##### RECORDS SUPPLIED

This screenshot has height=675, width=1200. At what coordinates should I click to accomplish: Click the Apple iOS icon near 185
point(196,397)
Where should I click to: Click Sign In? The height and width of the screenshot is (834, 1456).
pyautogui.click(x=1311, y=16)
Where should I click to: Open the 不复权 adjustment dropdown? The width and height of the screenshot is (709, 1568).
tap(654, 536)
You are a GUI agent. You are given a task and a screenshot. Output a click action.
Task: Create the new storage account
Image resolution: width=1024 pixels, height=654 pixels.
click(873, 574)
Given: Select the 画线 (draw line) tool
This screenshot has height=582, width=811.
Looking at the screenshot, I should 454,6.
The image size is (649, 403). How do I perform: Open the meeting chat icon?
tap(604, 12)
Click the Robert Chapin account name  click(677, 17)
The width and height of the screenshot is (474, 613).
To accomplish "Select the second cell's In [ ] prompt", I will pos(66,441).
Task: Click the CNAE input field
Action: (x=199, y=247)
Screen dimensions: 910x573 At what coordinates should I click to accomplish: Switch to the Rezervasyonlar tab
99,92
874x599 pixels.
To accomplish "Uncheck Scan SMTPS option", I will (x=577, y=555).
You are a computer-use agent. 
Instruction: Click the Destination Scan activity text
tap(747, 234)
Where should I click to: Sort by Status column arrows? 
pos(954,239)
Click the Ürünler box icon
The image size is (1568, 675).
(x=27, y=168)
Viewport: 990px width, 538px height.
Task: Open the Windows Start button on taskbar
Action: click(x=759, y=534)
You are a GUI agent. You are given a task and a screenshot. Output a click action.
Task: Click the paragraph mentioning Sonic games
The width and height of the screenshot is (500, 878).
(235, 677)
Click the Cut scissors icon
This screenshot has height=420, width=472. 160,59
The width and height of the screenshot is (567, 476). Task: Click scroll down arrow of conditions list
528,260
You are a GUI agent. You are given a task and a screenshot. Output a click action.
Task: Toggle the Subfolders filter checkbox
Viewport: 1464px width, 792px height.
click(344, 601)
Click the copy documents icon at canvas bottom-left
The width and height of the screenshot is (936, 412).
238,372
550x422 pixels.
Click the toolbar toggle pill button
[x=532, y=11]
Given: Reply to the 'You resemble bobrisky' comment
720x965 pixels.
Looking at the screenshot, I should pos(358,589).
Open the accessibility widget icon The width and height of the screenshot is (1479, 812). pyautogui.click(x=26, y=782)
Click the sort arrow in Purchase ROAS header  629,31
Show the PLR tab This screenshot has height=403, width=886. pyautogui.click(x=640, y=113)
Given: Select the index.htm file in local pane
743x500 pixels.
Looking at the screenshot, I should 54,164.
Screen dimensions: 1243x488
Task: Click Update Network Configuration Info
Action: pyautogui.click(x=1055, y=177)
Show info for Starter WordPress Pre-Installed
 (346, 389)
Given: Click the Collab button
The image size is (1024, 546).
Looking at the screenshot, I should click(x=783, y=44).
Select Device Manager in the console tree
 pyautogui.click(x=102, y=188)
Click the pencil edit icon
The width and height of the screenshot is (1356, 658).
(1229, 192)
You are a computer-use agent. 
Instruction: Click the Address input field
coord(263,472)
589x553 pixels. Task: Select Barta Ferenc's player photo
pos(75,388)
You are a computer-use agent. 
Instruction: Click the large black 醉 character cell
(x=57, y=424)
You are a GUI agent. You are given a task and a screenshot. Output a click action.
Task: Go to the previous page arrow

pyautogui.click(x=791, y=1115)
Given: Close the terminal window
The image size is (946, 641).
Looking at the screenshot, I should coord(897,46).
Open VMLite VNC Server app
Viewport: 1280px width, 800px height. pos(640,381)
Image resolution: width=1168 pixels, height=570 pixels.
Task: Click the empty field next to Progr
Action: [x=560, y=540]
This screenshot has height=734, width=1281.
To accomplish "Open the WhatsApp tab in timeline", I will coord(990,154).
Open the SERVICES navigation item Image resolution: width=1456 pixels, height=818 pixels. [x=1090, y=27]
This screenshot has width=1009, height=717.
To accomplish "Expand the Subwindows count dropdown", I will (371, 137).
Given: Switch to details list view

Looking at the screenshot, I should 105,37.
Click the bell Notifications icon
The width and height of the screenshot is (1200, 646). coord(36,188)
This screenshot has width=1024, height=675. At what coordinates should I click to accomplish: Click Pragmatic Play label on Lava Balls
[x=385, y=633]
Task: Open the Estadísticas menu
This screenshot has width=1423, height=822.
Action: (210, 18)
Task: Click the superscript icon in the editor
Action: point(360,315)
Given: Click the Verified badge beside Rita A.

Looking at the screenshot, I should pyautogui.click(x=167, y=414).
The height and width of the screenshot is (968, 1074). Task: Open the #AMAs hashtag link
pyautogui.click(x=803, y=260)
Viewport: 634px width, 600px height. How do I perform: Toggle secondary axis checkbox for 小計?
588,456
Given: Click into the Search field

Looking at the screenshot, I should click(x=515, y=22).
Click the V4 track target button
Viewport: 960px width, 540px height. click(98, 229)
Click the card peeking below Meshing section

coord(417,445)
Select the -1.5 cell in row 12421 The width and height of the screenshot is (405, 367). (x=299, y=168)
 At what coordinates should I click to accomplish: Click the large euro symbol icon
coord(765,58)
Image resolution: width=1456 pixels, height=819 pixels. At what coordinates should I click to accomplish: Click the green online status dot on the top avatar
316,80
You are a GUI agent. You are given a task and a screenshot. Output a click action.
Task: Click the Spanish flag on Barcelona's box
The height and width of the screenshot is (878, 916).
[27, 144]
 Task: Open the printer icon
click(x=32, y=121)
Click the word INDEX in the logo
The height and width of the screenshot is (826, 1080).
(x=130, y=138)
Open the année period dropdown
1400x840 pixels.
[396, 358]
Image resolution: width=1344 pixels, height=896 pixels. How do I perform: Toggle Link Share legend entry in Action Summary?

##########

DIRECTIONS FOR THIS TASK:
Once the listing has been read, copy every line of it exactly.

SOLVED PROBLEM:
This screenshot has height=675, width=1200. At what coordinates should I click to accomplish: Click the Apple iOS icon near 185
point(196,397)
Where should I click to: Click Sign In? The height and width of the screenshot is (834, 1456).
pyautogui.click(x=1311, y=16)
Where should I click to: Open the 不复权 adjustment dropdown? The width and height of the screenshot is (709, 1568).
tap(654, 536)
You are a GUI agent. You are given a task and a screenshot. Output a click action.
Task: Create the new storage account
Image resolution: width=1024 pixels, height=654 pixels.
click(873, 574)
Given: Select the 画线 (draw line) tool
This screenshot has height=582, width=811.
Looking at the screenshot, I should 454,6.
The image size is (649, 403). How do I perform: Open the meeting chat icon?
tap(604, 12)
Click the Robert Chapin account name  click(677, 17)
The width and height of the screenshot is (474, 613).
To accomplish "Select the second cell's In [ ] prompt", I will pos(66,441).
Task: Click the CNAE input field
Action: (x=199, y=247)
Screen dimensions: 910x573 At what coordinates should I click to accomplish: Switch to the Rezervasyonlar tab
99,92
874x599 pixels.
To accomplish "Uncheck Scan SMTPS option", I will (x=577, y=555).
You are a computer-use agent. 
Instruction: Click the Destination Scan activity text
tap(747, 234)
Where should I click to: Sort by Status column arrows? 
pos(954,239)
Click the Ürünler box icon
The image size is (1568, 675).
(x=27, y=168)
Viewport: 990px width, 538px height.
Task: Open the Windows Start button on taskbar
Action: click(x=759, y=534)
You are a GUI agent. You are given a task and a screenshot. Output a click action.
Task: Click the paragraph mentioning Sonic games
The width and height of the screenshot is (500, 878).
(235, 677)
Click the Cut scissors icon
This screenshot has height=420, width=472. 160,59
The width and height of the screenshot is (567, 476). Task: Click scroll down arrow of conditions list
528,260
You are a GUI agent. You are given a task and a screenshot. Output a click action.
Task: Toggle the Subfolders filter checkbox
Viewport: 1464px width, 792px height.
click(344, 601)
Click the copy documents icon at canvas bottom-left
The width and height of the screenshot is (936, 412).
238,372
550x422 pixels.
Click the toolbar toggle pill button
[x=532, y=11]
Given: Reply to the 'You resemble bobrisky' comment
720x965 pixels.
Looking at the screenshot, I should pos(358,589).
Open the accessibility widget icon The width and height of the screenshot is (1479, 812). pyautogui.click(x=26, y=782)
Click the sort arrow in Purchase ROAS header  629,31
Show the PLR tab This screenshot has height=403, width=886. pyautogui.click(x=640, y=113)
Given: Select the index.htm file in local pane
743x500 pixels.
Looking at the screenshot, I should 54,164.
Screen dimensions: 1243x488
Task: Click Update Network Configuration Info
Action: pyautogui.click(x=1055, y=177)
Show info for Starter WordPress Pre-Installed
 (346, 389)
Given: Click the Collab button
The image size is (1024, 546).
Looking at the screenshot, I should click(x=783, y=44).
Select Device Manager in the console tree
 pyautogui.click(x=102, y=188)
Click the pencil edit icon
The width and height of the screenshot is (1356, 658).
(1229, 192)
You are a computer-use agent. 
Instruction: Click the Address input field
coord(263,472)
589x553 pixels. Task: Select Barta Ferenc's player photo
pos(75,388)
You are a computer-use agent. 
Instruction: Click the large black 醉 character cell
(x=57, y=424)
You are a GUI agent. You are given a task and a screenshot. Output a click action.
Task: Go to the previous page arrow

pyautogui.click(x=791, y=1115)
Given: Close the terminal window
The image size is (946, 641).
Looking at the screenshot, I should coord(897,46).
Open VMLite VNC Server app
Viewport: 1280px width, 800px height. pos(640,381)
Image resolution: width=1168 pixels, height=570 pixels.
Task: Click the empty field next to Progr
Action: [x=560, y=540]
This screenshot has height=734, width=1281.
To accomplish "Open the WhatsApp tab in timeline", I will coord(990,154).
Open the SERVICES navigation item Image resolution: width=1456 pixels, height=818 pixels. [x=1090, y=27]
This screenshot has width=1009, height=717.
To accomplish "Expand the Subwindows count dropdown", I will (371, 137).
Given: Switch to details list view

Looking at the screenshot, I should 105,37.
Click the bell Notifications icon
The width and height of the screenshot is (1200, 646). coord(36,188)
This screenshot has width=1024, height=675. At what coordinates should I click to accomplish: Click Pragmatic Play label on Lava Balls
[x=385, y=633]
Task: Open the Estadísticas menu
This screenshot has width=1423, height=822.
Action: (210, 18)
Task: Click the superscript icon in the editor
Action: point(360,315)
Given: Click the Verified badge beside Rita A.

Looking at the screenshot, I should pyautogui.click(x=167, y=414).
The height and width of the screenshot is (968, 1074). Task: Open the #AMAs hashtag link
pyautogui.click(x=803, y=260)
Viewport: 634px width, 600px height. How do I perform: Toggle secondary axis checkbox for 小計?
588,456
Given: Click into the Search field

Looking at the screenshot, I should click(x=515, y=22).
Click the V4 track target button
Viewport: 960px width, 540px height. click(98, 229)
Click the card peeking below Meshing section

coord(417,445)
Select the -1.5 cell in row 12421 The width and height of the screenshot is (405, 367). (x=299, y=168)
 At what coordinates should I click to accomplish: Click the large euro symbol icon
coord(765,58)
Image resolution: width=1456 pixels, height=819 pixels. At what coordinates should I click to accomplish: Click the green online status dot on the top avatar
316,80
You are a GUI agent. You are given a task and a screenshot. Output a click action.
Task: Click the Spanish flag on Barcelona's box
The height and width of the screenshot is (878, 916).
[27, 144]
 Task: Open the printer icon
click(x=32, y=121)
Click the word INDEX in the logo
The height and width of the screenshot is (826, 1080).
(x=130, y=138)
Open the année period dropdown
1400x840 pixels.
[396, 358]
Image resolution: width=1344 pixels, height=896 pixels. How do I perform: Toggle Link Share legend entry in Action Summary?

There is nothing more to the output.